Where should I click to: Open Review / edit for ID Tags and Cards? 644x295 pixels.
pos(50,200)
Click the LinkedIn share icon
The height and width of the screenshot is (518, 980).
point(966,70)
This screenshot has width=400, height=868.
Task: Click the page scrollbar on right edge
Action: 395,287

## Problem statement
What you write must match the records above exactly, line for line.

## Response to this exercise
Where should I click to: Open Review / edit for ID Tags and Cards? 644x295 pixels.
pos(50,200)
Click the LinkedIn share icon
The height and width of the screenshot is (518, 980).
point(966,70)
This screenshot has width=400, height=868.
Task: Click the page scrollbar on right edge
Action: 395,287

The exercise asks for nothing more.